It’s Saturday: So the Brain is like an Attic, Sherlock?

Not sure they have attics... (Naomi's Photos)
Not sure they have attics… (Naomi’s Photos)

The past year has been an extremely hectic one for me (good things, no worries!). Large quantities of new information of different types landed on my brain’s “doorstep” and moved in.

Their arrival seems to have displaced information I used to have at my disposal and I seem to have less room for taking in new information (I forget things I was recently told!).

One memory has surfaced quite clearly though. In fact, it is demanding my attention quite frequently. There is a question to be answered:

Was Sherlock Holmes (or rather Conan Doyle) right about the brain being like an attic after all? 

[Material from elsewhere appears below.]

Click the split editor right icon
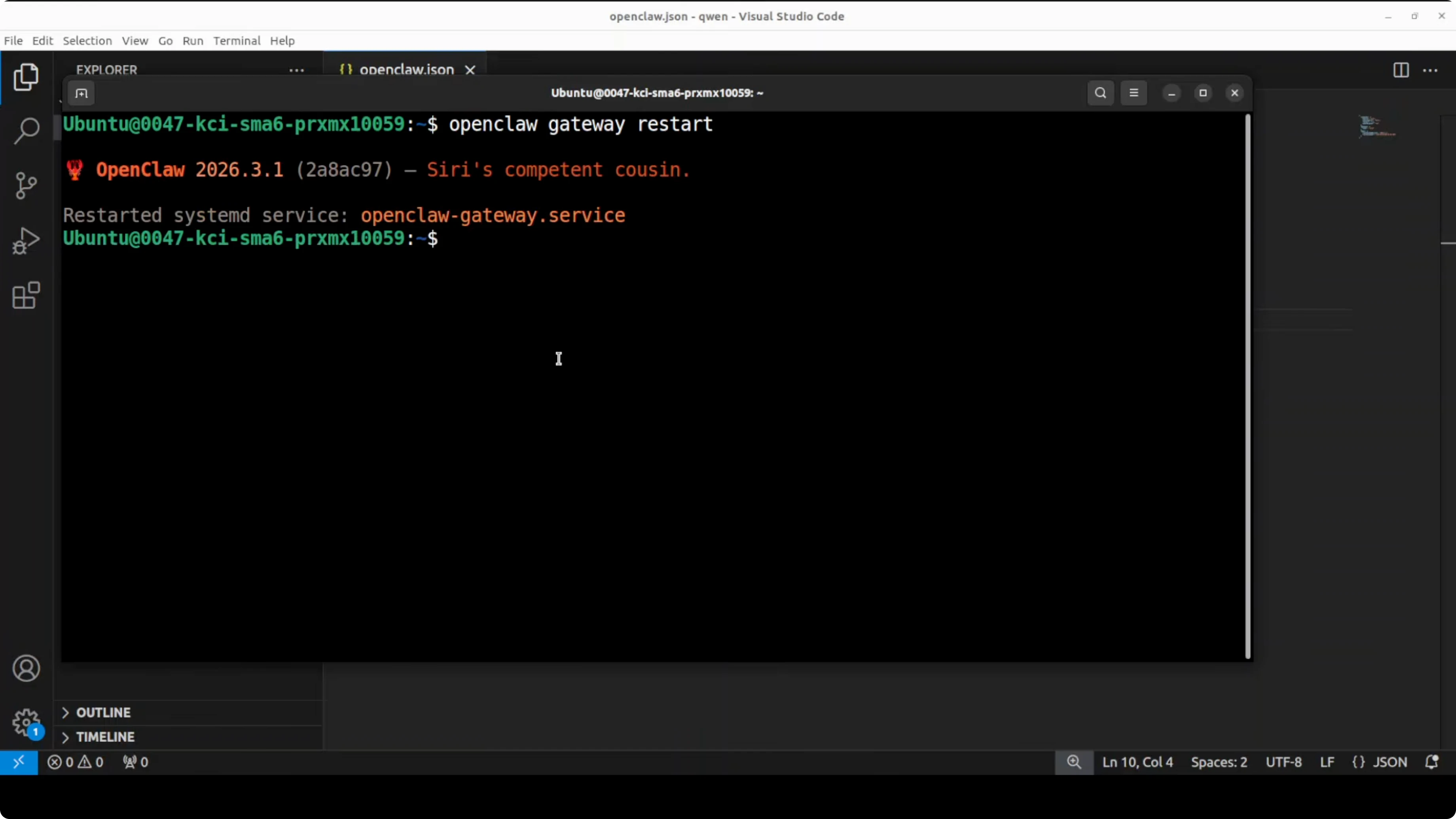 (1401, 70)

The claim was made, in “A Study in Scarlet” which I believe was the very first story about Holmes, published in 1887. Dr. Watson had just expressed shock that Holmes didn’t know something about the solar system, possibly that the earth rotates around the sun. I read the story years ago yet Holmes’ reaction stuck in my mind more than the actual plot of the story.

Here’s the quote. What do you think?

“I consider that a man’s brain originally is like a little empty attic, and you have to stock it with such furniture as you choose. A fool takes in all the lumber of every sort that he comes across, so that the knowledge which might be useful to him gets crowded out, or at best is jumbled up with a lot of other things, so that he has a difficulty in laying his hands upon it. Now the skillful workman is very careful indeed as to what he takes into his brain-attic. He will have nothing but the tools which may help him in doing his work, but of these he has a large assortment, and all in the most perfect order. It is a mistake to think that that little room has elastic walls and can distend to any extent. Depend upon it there comes a time when for every addition of knowledge you forget something that you knew before. It is of the highest importance, therefore, not to have useless facts elbowing out the useful ones.”